Accelerating processes to be tactically relevant means breaking through the conventional red tape and bureaucracy in defense acquisition, which has proven especially difficult for space, where the high cost and high stakes of each launch drove ever more stringent requirements.
Military space leaders have been trying to go faster for years. Back in 2005, the Army War College Quarterly published “Operationally Responsive Space: A New Defense Business Model,” co-authored by future CSO John W. Raymond, at the time an Air Force Colonel.
Now that concept is finally attainable, Guetlein said. The lower cost of launch, advances in technology, and the commercialization of space have all reduced risk and the growing threats of near-peer adversaries have increased urgency and, to some degree, risk tolerance.
That doesn’t mean the Space Force wants to build and launch every satellite at breakneck pace. It’s not necessary all the time, but it is for certain missions and capabilities, Guetlein said.
“If a near peer competitor makes a movement, we need to have it in our quiver to make a counter maneuver, whether that be go up and do a show of force, or go up and do space domain awareness or characterization of the environment, what’s going on, etc.,” Guetlein said. “If … we have a natural disaster, a tornado hits one of our states, and we need emergency SATCOM, we need the ability to put up satellite communications in a matter of hours to support our national decision authorities to get eyes on the ground.”
In such a scenario, launch speed will be key, and Victus Nox demonstrated the processes and procedures the Space Force must address to get faster.
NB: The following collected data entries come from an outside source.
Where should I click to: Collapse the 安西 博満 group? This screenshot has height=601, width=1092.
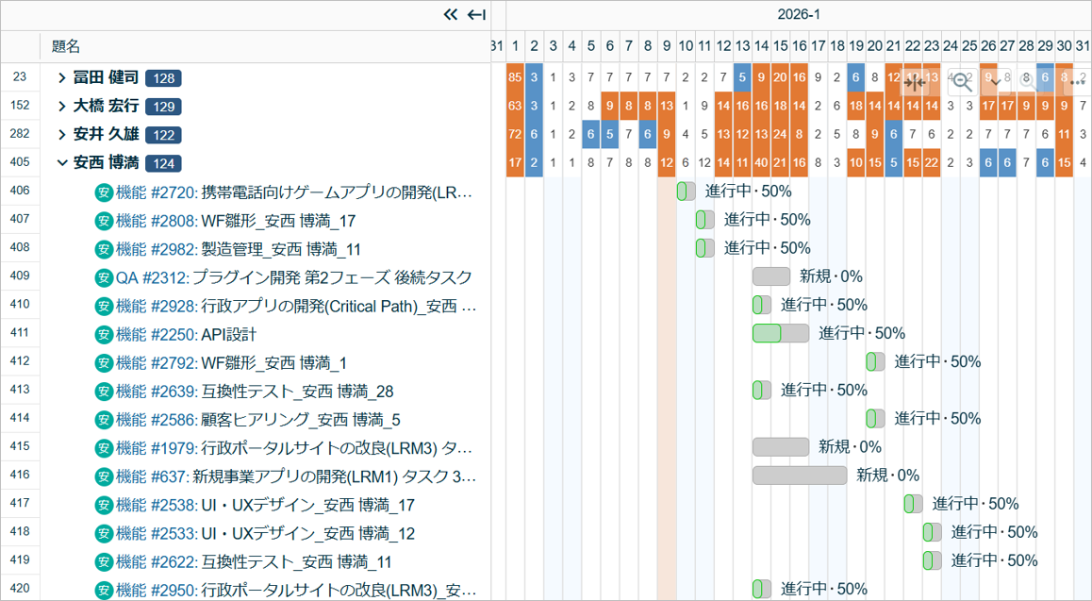coord(62,163)
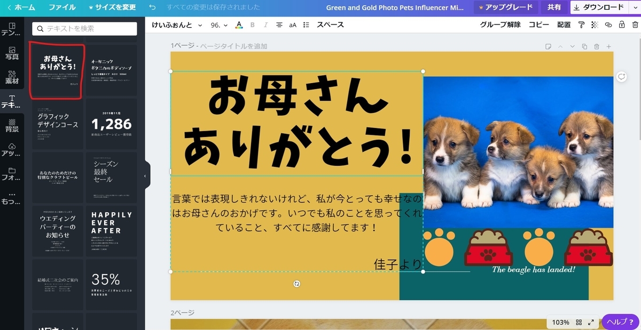The width and height of the screenshot is (641, 330).
Task: Toggle bold formatting for the text
Action: coord(253,25)
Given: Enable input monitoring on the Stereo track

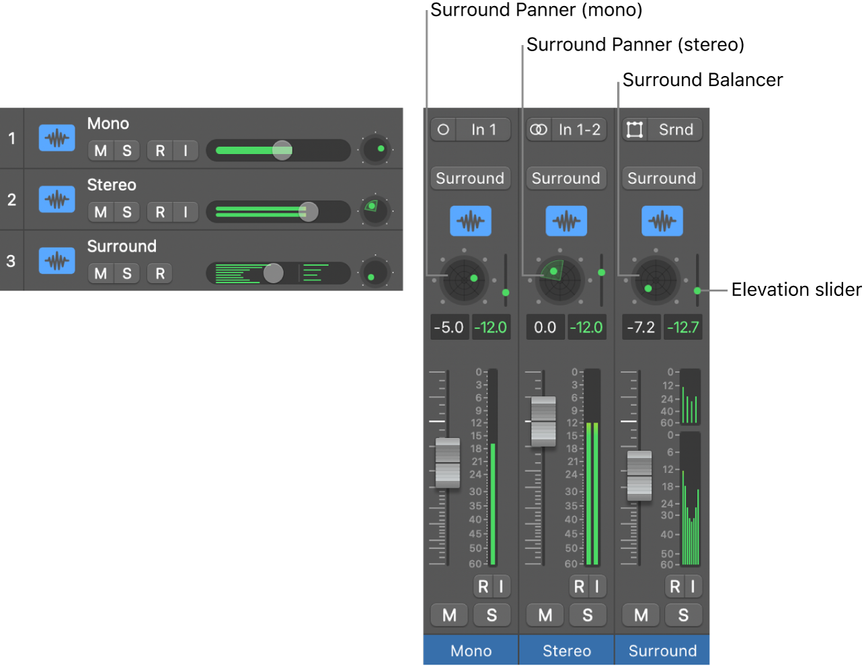Looking at the screenshot, I should pyautogui.click(x=186, y=213).
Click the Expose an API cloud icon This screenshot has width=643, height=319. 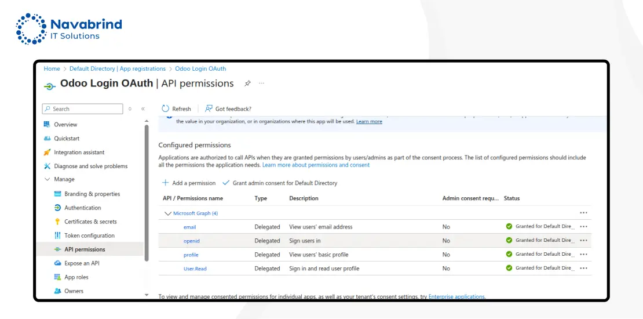tap(57, 263)
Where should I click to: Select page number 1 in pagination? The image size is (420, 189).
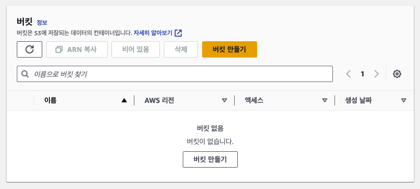[362, 74]
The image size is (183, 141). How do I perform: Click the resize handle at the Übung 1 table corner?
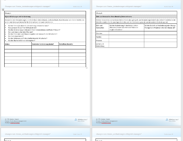87,68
Both Guetlein and industry executives speaking on a panel discussion afterward were quick to note that Victus Nox could have launched in less than 27 hours were it not for having to wait for the Earth to rotate into position so the satellite could be place in its intended orbit.
But in a future fight, tactical relevance could mean acting within minutes or jsut a few hours, not a day. And in such cases, the Space Force must be ready to exploit any and everything at is disposal.
“We are doing that through partnerships—partnerships with industry, partnerships with international [allies],” said Guetlein. “We’re doing that through commercial exploitation. We are doing that through alternative sourcing, and then we’re also doing it through the tactically responsive space culture change across the entire force. So when I think about it from a MacGyver kind of perspective, which just means, how do I throw everything at it, plus the kitchen sink, to guarantee that capability? That’s how we’re going to get that down to minutes.”